Extracted records

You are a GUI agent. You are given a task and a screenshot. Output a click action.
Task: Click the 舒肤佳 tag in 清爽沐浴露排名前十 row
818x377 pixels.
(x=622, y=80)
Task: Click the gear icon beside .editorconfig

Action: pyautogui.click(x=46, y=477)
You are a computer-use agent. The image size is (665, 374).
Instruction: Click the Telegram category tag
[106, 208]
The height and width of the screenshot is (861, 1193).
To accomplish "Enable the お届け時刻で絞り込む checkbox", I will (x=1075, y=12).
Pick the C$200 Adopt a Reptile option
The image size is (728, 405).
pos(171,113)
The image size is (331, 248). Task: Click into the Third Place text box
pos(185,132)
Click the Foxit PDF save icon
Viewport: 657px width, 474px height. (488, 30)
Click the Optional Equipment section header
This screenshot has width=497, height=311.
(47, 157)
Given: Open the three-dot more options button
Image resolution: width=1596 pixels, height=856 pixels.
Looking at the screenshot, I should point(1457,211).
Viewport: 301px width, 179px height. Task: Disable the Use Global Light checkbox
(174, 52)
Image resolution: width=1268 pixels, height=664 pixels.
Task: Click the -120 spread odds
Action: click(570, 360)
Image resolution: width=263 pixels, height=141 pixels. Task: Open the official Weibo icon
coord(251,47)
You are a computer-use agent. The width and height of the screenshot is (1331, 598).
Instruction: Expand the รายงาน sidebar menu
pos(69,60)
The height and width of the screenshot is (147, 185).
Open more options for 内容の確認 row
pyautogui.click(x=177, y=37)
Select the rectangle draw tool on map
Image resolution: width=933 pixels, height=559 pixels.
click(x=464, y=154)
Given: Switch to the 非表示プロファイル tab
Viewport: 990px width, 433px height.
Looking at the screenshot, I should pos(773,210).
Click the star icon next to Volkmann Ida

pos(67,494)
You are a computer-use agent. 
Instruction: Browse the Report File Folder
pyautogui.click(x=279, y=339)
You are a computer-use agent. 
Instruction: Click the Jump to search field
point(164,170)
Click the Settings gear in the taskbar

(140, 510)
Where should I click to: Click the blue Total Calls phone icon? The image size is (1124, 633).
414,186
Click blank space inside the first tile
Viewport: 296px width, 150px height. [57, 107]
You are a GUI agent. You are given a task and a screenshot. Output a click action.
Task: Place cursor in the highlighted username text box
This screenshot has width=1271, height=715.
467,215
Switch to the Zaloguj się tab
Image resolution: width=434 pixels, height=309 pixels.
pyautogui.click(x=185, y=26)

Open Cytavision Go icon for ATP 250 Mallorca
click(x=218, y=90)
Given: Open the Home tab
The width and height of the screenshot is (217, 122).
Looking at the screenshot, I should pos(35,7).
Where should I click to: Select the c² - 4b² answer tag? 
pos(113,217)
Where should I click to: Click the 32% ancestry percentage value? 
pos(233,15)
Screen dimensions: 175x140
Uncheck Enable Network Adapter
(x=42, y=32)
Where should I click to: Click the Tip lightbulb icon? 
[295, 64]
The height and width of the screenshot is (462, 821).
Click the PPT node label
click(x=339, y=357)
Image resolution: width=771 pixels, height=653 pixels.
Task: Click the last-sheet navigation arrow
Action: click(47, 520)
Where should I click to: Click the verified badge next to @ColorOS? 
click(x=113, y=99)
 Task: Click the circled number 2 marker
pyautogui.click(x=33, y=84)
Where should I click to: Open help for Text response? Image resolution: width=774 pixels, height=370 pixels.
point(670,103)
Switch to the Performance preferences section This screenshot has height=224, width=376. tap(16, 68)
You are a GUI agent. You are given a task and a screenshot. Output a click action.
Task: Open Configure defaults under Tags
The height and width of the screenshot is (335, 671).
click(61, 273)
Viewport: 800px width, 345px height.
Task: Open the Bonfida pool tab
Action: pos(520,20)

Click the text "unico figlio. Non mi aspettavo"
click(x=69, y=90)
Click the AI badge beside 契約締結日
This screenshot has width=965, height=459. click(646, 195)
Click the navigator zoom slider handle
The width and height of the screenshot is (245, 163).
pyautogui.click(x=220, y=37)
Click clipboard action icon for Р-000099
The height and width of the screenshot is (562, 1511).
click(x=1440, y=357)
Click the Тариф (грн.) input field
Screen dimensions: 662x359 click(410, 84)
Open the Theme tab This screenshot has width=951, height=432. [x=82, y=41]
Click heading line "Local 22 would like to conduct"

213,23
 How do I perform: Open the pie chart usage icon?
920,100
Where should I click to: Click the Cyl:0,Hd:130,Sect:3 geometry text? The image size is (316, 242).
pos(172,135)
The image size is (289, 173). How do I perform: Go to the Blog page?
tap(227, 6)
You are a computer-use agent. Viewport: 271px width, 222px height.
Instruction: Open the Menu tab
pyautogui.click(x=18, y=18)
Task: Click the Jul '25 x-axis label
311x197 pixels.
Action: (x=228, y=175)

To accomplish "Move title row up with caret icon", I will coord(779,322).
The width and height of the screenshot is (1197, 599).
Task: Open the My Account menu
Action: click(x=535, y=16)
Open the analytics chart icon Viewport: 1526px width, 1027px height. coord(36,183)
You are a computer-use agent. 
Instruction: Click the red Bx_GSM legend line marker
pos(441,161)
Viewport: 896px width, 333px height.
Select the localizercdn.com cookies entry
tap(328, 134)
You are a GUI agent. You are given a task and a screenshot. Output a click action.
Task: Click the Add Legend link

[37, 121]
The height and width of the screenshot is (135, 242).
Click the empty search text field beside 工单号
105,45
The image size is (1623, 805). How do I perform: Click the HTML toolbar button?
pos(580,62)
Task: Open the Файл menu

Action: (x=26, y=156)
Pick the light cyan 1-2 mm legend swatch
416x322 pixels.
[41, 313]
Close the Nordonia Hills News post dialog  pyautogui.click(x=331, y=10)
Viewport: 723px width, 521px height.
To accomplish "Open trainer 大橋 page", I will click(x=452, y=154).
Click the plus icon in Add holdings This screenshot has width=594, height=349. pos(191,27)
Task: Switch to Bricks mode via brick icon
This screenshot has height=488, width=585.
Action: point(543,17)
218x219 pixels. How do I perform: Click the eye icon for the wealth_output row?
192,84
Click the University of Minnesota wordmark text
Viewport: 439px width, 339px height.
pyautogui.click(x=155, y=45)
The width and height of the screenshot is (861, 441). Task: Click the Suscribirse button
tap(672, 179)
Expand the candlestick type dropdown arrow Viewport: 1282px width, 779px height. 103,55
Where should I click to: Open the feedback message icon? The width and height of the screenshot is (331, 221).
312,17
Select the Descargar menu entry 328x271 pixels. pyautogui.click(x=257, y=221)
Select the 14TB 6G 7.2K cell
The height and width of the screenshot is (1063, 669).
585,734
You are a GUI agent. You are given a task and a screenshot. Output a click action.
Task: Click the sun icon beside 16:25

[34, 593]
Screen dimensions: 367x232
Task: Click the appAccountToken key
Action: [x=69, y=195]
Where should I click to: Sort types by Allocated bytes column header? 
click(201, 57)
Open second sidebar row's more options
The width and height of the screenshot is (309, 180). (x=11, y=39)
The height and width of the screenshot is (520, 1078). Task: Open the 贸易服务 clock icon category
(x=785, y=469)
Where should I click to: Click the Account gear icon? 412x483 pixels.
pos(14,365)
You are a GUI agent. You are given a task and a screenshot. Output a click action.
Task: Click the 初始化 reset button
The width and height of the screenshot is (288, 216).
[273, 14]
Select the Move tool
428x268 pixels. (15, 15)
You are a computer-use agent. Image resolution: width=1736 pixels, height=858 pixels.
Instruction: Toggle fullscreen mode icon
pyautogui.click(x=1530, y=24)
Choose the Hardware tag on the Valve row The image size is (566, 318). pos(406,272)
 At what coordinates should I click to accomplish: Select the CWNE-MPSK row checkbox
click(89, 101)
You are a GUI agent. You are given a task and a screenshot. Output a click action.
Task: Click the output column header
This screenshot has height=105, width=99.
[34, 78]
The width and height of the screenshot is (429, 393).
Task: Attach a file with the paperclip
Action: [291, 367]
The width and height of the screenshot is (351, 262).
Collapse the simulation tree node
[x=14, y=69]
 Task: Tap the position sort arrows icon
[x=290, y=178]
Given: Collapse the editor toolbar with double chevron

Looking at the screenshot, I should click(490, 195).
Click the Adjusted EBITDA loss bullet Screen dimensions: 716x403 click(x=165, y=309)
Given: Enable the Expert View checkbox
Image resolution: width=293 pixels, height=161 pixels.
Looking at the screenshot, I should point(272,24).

### Work required
Pull every line holding "Switch" out of the records.

### Task answer
Given: Switch to the 非表示プロファイル tab
Switch to the Zaloguj się tab
Switch to the Performance preferences section This screenshot has height=224, width=376. tap(16, 68)
Task: Switch to Bricks mode via brick icon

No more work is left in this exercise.